I used it for a while then Maggie wouldnt eat it anymore.....


----------



## monomer (Apr 21, 2005)

Good food, big bucks...

I resisted buying it at first because it was so expensive... but then I realized I was being a cheap-skate and now they get Core and even more expensive stuff like EVO...
The dogs love it (and the other grain-free big buck kibbles) soooo much that they embarrass me down at the dog park. Every so often someone will enter the park with a pocket full of treats and starts handing them out... well, Sophie, being the little piggy she is, will go beg just like the rest of the park dogs but when she finally gets a treat she immediately spits it out and gives a look that says "That was not a nice trick... okay, so now where's the real treat?" And Sidney is even worse as he won't even go begging for a treat... he will for a 'pet' but that's where he draws the line. I swear, my two are the only dogs in the park that won't eat what the other dogs consider treats. My guess is their kibble tastes better... and is probably better for them too.


----------



## marshab1 (Aug 28, 2006)

Tinkerbell is on the reduced fat formula and int he last year has lost right about 17 pounds, without being hungry and eating 2 cups a day.

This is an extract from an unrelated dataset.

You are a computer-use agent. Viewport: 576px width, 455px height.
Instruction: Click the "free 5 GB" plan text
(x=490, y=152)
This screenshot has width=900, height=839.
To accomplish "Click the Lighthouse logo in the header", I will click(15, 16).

My local store is expensive, so I order mine from Petfooddirect.com I wait until I get a 20-22% off coupon via e-mail and then I order, that covers the shipping easily and I end up paying $53 for the 26 pound bag.

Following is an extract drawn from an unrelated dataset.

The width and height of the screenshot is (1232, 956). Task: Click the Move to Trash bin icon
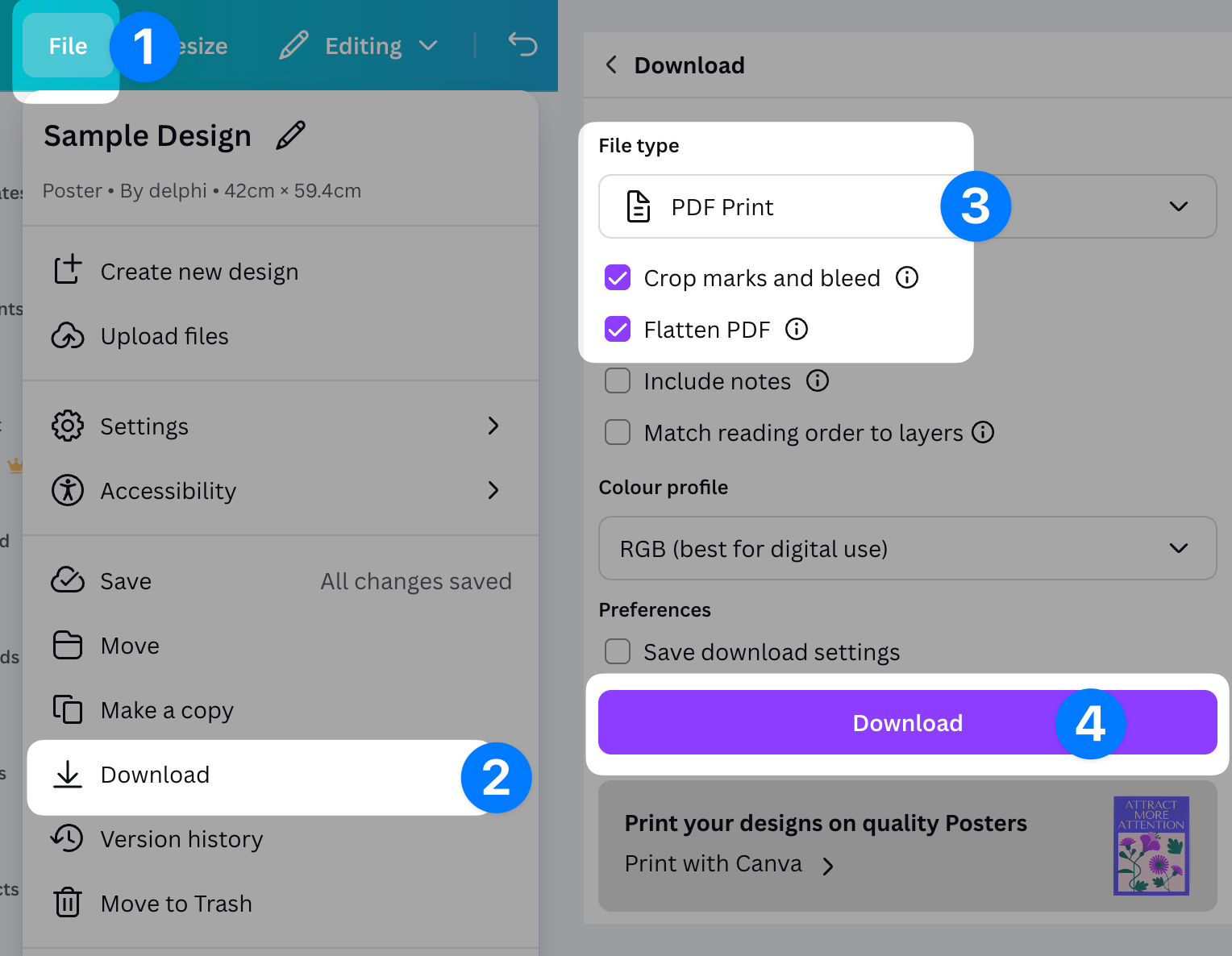point(68,903)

And Tinkerbell loves it and she is very fussy. Like Monomer's dogs she tends to spit out treats if threy are not of a certain "caliber". And she has never eaten a food like she does this one.


----------



## Gwen (Aug 9, 2007)

I received a few small bags of Wellness Core samples & am using it as training treats - my guys just LOVE it!


----------



## bwoz (Jul 12, 2007)

We just recently started feeding it and so far so good. Not sure if all PetCo's carry it, but around here they do and it's part of the tenth bag free promo so that helps. I wasn't neccessarily looking for grain free, but went with it because Banner was having serious coat and ear issues on previous food. He LOVES the taste. Wellness also has a canned food that is 95% meat, and boy they aren't kidding. I got the salmon and you can tell theres not much else in it but that. Good luck, we like it so far!


----------



## marshab1 (Aug 28, 2006)

bwoz said:


> We just recently started feeding it and so far so good. Not sure if all PetCo's carry it, but around here they do and it's part of the tenth bag free promo so that helps. I wasn't neccessarily looking for grain free, but went with it because Banner was having serious coat and ear issues on previous food. He LOVES the taste. Wellness also has a canned food that is 95% meat, and boy they aren't kidding. I got the salmon and you can tell theres not much else in it but that. Good luck, we like it so far!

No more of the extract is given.